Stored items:
BEGIN

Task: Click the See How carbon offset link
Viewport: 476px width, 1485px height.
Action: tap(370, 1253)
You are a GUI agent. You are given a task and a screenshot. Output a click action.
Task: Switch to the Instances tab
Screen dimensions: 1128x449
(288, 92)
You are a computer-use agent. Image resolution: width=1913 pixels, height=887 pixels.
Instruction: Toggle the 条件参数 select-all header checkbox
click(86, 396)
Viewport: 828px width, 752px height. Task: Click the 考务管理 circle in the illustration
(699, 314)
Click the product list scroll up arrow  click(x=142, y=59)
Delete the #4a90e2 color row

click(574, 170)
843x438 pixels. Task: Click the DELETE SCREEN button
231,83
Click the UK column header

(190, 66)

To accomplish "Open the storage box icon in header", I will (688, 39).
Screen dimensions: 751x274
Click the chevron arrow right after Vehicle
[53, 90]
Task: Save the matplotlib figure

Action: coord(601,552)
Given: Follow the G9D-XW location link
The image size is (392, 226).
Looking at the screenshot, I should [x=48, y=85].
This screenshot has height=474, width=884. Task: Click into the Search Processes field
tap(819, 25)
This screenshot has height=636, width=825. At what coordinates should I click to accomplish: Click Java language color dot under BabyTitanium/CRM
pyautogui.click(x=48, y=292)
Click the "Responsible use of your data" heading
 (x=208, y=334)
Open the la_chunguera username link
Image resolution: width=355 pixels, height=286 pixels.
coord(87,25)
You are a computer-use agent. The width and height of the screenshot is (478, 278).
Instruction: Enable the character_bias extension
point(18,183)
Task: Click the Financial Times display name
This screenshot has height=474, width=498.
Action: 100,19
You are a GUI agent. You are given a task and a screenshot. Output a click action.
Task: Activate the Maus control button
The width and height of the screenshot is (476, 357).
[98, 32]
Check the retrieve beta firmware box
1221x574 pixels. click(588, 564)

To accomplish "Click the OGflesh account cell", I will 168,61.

END

> [WORK INSTRUCTIONS]: Output consists of exactly the lines from the one containing "Given: Follow the G9D-XW location link" to the end of the records above, retyped without change and with nothing extra.

> [ANSWER TO THIS PROBLEM]:
Given: Follow the G9D-XW location link
The image size is (392, 226).
Looking at the screenshot, I should [x=48, y=85].
This screenshot has height=474, width=884. Task: Click into the Search Processes field
tap(819, 25)
This screenshot has height=636, width=825. At what coordinates should I click to accomplish: Click Java language color dot under BabyTitanium/CRM
pyautogui.click(x=48, y=292)
Click the "Responsible use of your data" heading
 (x=208, y=334)
Open the la_chunguera username link
Image resolution: width=355 pixels, height=286 pixels.
coord(87,25)
You are a computer-use agent. The width and height of the screenshot is (478, 278).
Instruction: Enable the character_bias extension
point(18,183)
Task: Click the Financial Times display name
This screenshot has height=474, width=498.
Action: 100,19
You are a GUI agent. You are given a task and a screenshot. Output a click action.
Task: Activate the Maus control button
The width and height of the screenshot is (476, 357).
[98, 32]
Check the retrieve beta firmware box
1221x574 pixels. click(588, 564)

To accomplish "Click the OGflesh account cell", I will 168,61.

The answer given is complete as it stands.